**EXERCISE INSTRUCTIONS:**
Take each line from the material below that includes the string "will" and copy it.
Content starts
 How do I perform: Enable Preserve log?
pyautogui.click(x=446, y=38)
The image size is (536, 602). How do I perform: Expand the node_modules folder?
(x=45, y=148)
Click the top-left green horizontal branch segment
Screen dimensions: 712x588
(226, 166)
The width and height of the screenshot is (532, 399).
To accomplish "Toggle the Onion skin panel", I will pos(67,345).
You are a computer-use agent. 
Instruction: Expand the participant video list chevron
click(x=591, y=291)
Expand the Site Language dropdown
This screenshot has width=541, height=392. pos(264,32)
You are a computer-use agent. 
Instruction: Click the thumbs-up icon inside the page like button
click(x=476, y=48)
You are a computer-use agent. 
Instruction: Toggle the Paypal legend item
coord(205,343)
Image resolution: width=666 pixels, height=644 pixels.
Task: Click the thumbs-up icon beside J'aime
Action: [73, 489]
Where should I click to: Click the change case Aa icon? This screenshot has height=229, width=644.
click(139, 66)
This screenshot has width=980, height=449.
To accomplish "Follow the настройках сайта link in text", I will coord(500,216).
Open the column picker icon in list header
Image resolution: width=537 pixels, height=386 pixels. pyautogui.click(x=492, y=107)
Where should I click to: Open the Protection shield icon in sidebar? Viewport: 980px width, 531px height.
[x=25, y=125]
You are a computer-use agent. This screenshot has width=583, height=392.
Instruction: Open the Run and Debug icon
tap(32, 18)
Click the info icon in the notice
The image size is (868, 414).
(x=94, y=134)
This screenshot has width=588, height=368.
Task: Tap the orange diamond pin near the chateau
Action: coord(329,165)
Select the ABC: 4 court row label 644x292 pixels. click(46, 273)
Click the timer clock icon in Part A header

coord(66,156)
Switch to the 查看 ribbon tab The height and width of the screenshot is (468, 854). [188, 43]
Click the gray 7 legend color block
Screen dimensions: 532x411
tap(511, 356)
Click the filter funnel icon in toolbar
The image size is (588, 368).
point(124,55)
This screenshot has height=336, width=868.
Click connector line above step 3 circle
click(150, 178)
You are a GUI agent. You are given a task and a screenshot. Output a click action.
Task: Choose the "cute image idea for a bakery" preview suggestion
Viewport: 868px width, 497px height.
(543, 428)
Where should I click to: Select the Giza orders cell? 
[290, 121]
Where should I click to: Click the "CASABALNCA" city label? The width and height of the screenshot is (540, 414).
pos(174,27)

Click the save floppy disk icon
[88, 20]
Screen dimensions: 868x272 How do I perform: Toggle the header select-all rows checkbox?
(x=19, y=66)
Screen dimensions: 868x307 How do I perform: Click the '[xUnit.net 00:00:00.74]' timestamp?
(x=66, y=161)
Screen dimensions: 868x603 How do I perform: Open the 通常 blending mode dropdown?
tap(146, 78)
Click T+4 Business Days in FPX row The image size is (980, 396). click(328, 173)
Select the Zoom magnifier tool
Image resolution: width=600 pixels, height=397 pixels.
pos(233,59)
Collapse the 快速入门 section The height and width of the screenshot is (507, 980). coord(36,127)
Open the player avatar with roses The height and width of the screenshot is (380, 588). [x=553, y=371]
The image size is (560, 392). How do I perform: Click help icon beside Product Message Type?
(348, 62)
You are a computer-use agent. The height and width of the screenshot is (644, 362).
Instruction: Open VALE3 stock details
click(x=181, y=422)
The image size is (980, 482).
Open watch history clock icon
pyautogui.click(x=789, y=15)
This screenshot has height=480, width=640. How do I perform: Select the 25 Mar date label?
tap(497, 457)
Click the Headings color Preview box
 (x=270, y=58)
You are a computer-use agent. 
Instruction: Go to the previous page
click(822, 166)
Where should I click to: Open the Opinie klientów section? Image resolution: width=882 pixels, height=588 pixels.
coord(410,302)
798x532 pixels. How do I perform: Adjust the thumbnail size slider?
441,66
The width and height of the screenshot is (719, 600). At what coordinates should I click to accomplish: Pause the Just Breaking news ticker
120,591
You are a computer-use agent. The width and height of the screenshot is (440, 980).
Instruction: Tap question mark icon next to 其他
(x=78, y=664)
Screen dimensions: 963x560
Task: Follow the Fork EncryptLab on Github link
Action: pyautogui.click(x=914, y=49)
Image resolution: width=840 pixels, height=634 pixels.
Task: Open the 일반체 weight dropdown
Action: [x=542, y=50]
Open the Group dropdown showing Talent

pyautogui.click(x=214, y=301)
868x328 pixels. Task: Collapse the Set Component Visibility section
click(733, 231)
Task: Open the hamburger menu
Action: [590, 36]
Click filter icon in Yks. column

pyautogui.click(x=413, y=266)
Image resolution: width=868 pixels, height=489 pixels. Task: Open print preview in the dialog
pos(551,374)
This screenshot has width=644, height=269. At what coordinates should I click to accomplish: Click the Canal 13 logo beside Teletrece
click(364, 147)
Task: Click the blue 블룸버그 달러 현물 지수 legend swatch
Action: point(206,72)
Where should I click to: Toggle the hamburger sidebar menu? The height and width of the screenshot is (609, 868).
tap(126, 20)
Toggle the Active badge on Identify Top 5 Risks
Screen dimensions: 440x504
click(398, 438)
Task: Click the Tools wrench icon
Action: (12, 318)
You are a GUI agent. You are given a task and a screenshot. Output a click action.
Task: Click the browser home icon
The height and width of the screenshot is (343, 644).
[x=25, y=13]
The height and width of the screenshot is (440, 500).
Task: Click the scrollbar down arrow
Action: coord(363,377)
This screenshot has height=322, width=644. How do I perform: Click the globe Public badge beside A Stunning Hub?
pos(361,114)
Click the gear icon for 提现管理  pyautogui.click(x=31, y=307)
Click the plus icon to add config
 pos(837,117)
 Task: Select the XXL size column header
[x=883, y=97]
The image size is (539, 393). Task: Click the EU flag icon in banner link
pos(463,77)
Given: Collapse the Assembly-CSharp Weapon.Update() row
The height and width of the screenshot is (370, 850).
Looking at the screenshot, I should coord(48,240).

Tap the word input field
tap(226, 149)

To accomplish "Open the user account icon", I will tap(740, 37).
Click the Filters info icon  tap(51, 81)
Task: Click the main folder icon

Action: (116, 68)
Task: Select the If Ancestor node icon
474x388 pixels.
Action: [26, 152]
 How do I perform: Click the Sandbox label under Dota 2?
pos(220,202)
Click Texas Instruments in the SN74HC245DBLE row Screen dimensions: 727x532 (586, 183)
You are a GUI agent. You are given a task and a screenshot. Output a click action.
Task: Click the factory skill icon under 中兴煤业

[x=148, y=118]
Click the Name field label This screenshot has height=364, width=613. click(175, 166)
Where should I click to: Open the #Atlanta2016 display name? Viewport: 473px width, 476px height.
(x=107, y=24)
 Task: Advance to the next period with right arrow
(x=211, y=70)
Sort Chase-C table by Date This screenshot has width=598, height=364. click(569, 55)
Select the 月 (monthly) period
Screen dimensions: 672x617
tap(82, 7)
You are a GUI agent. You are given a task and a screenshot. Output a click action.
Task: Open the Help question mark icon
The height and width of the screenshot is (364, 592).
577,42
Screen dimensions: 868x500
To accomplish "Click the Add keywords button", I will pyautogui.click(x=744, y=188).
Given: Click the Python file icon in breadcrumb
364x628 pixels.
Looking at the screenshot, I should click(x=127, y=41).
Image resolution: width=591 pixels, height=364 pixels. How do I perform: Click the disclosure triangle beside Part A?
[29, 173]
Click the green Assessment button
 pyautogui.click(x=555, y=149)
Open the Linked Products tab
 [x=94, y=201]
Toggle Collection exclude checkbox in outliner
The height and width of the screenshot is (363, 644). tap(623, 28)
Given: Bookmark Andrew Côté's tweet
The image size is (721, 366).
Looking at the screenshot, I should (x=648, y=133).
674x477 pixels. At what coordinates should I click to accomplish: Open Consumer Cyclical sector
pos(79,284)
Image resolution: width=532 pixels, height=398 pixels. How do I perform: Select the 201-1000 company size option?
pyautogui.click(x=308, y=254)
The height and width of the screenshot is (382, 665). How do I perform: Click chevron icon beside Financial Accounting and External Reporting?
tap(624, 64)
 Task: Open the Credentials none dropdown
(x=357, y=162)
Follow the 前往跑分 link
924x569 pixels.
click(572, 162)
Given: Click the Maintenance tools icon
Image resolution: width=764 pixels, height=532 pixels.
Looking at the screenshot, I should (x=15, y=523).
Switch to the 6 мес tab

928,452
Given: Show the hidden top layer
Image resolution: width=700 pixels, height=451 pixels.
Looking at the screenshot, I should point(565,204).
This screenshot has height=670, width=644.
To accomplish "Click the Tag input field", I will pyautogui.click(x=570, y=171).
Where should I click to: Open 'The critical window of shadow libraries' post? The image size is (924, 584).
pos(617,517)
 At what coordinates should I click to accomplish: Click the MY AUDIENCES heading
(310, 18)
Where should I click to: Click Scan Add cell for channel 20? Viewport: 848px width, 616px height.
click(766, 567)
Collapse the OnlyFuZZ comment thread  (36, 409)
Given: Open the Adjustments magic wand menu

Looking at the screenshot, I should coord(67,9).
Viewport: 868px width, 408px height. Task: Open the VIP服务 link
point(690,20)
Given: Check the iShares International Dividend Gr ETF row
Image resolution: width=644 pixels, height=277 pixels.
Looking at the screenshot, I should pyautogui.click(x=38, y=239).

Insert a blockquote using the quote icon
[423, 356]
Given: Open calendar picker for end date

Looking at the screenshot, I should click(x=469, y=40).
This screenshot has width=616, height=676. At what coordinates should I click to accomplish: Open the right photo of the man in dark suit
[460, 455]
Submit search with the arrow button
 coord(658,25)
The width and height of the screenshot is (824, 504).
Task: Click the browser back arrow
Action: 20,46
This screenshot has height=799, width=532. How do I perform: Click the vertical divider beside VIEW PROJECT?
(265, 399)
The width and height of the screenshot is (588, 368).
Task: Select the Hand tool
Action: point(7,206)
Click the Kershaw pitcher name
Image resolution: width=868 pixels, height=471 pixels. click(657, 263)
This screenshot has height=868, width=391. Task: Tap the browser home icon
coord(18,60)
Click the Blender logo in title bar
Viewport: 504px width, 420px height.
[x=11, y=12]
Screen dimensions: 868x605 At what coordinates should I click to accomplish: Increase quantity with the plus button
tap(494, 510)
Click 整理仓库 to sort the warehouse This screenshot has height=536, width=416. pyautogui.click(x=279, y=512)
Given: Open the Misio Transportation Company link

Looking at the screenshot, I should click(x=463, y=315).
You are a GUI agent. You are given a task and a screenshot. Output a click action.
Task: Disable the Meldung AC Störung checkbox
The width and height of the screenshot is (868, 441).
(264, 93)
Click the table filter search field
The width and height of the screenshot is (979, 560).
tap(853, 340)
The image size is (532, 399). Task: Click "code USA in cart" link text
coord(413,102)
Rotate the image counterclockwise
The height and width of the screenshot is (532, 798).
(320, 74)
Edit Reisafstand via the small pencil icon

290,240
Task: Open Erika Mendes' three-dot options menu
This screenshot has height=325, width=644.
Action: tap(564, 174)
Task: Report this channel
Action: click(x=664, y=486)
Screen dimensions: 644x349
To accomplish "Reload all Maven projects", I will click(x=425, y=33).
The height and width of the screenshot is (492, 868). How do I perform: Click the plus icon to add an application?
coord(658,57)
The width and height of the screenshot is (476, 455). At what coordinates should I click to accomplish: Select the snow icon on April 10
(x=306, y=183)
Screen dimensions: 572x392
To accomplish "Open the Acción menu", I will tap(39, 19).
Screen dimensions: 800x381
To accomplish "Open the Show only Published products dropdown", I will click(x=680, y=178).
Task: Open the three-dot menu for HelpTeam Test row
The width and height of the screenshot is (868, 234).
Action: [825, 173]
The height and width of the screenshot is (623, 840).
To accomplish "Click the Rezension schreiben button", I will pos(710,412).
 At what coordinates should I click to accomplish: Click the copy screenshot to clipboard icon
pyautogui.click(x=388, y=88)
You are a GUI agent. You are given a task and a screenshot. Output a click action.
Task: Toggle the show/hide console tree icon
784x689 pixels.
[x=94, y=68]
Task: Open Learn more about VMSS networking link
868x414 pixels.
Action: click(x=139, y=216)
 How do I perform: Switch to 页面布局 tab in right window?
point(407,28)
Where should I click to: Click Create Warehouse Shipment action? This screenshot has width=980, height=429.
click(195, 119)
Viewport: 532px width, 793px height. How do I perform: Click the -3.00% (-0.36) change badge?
Content ends
**ANSWER TO THIS EXERCISE:**
To accomplish "Toggle the Onion skin panel", I will pos(67,345).
To accomplish "Follow the настройках сайта link in text", I will coord(500,216).
To accomplish "Open the user account icon", I will tap(740, 37).
To accomplish "Click the Add keywords button", I will pyautogui.click(x=744, y=188).
To accomplish "Click the Tag input field", I will pyautogui.click(x=570, y=171).
To accomplish "Reload all Maven projects", I will click(x=425, y=33).
To accomplish "Open the Acción menu", I will tap(39, 19).
To accomplish "Open the Show only Published products dropdown", I will click(x=680, y=178).
To accomplish "Click the Rezension schreiben button", I will pos(710,412).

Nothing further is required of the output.